[Stored entries]
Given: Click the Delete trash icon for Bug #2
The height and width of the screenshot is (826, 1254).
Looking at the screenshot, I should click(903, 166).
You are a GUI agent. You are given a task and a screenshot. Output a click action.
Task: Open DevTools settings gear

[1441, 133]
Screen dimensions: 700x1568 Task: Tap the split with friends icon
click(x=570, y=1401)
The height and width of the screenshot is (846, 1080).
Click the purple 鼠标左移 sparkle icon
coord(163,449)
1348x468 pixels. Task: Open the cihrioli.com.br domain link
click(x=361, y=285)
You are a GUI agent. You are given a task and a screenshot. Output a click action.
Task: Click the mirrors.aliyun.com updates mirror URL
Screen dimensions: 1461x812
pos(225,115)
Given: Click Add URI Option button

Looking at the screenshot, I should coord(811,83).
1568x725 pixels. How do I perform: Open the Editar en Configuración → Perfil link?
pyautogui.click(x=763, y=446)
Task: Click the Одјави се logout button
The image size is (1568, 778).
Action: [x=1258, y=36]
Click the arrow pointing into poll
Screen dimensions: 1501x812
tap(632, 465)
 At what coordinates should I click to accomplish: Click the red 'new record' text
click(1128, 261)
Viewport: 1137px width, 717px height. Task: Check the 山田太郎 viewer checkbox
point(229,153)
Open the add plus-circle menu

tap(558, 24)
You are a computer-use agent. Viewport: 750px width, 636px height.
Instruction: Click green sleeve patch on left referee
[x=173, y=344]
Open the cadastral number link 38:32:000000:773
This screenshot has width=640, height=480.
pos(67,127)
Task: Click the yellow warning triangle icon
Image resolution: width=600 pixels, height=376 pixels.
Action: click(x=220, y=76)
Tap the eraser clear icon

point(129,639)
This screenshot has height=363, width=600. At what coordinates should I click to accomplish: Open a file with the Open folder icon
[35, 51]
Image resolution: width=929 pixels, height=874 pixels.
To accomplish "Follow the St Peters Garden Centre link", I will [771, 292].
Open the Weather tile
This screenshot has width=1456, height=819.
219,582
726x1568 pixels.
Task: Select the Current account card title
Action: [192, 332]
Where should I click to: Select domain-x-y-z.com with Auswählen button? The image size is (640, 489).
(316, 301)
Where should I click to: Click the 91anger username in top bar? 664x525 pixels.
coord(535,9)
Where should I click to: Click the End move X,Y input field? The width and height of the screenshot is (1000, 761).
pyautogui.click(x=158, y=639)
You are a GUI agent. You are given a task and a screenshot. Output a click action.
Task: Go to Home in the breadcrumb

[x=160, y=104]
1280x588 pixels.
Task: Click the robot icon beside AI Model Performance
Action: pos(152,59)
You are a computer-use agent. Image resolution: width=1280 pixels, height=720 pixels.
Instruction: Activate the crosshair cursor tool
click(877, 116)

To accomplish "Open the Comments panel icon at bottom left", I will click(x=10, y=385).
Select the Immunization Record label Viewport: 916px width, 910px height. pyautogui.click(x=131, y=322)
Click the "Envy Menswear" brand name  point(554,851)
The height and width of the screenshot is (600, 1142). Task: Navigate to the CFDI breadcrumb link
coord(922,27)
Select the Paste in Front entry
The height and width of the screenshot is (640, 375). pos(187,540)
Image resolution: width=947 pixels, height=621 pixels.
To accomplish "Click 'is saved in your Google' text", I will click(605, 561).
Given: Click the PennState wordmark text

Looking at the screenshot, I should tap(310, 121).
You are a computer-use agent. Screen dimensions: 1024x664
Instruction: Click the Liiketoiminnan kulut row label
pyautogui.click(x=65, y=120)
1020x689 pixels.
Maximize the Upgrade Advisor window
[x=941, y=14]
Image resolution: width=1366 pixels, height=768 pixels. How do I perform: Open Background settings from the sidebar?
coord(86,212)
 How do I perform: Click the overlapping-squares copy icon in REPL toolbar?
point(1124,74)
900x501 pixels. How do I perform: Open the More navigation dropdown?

> _WHAT IS NEEDED_:
Write out the records as a numbered list, starting at the line that contains "You are a computer-use agent. Viewport: 750px" and ending at the line that contains "coord(922,27)", with both of those lines included. Leave out any blank lines.

> _REPLY TO THE TASK_:
1. You are a computer-use agent. Viewport: 750px width, 636px height.
2. Instruction: Click green sleeve patch on left referee
3. [x=173, y=344]
4. Open the cadastral number link 38:32:000000:773
5. This screenshot has width=640, height=480.
6. pos(67,127)
7. Task: Click the yellow warning triangle icon
8. Image resolution: width=600 pixels, height=376 pixels.
9. Action: click(x=220, y=76)
10. Tap the eraser clear icon
11. point(129,639)
12. This screenshot has height=363, width=600. At what coordinates should I click to accomplish: Open a file with the Open folder icon
13. [35, 51]
14. Image resolution: width=929 pixels, height=874 pixels.
15. To accomplish "Follow the St Peters Garden Centre link", I will [771, 292].
16. Open the Weather tile
17. This screenshot has width=1456, height=819.
18. 219,582
19. 726x1568 pixels.
20. Task: Select the Current account card title
21. Action: [192, 332]
22. Where should I click to: Select domain-x-y-z.com with Auswählen button? The image size is (640, 489).
23. (316, 301)
24. Where should I click to: Click the 91anger username in top bar? 664x525 pixels.
25. coord(535,9)
26. Where should I click to: Click the End move X,Y input field? The width and height of the screenshot is (1000, 761).
27. pyautogui.click(x=158, y=639)
28. You are a GUI agent. You are given a task and a screenshot. Output a click action.
29. Task: Go to Home in the breadcrumb
30. [x=160, y=104]
31. 1280x588 pixels.
32. Task: Click the robot icon beside AI Model Performance
33. Action: pos(152,59)
34. You are a computer-use agent. Image resolution: width=1280 pixels, height=720 pixels.
35. Instruction: Activate the crosshair cursor tool
36. click(877, 116)
37. To accomplish "Open the Comments panel icon at bottom left", I will click(x=10, y=385).
38. Select the Immunization Record label Viewport: 916px width, 910px height. pyautogui.click(x=131, y=322)
39. Click the "Envy Menswear" brand name  point(554,851)
40. The height and width of the screenshot is (600, 1142). Task: Navigate to the CFDI breadcrumb link
41. coord(922,27)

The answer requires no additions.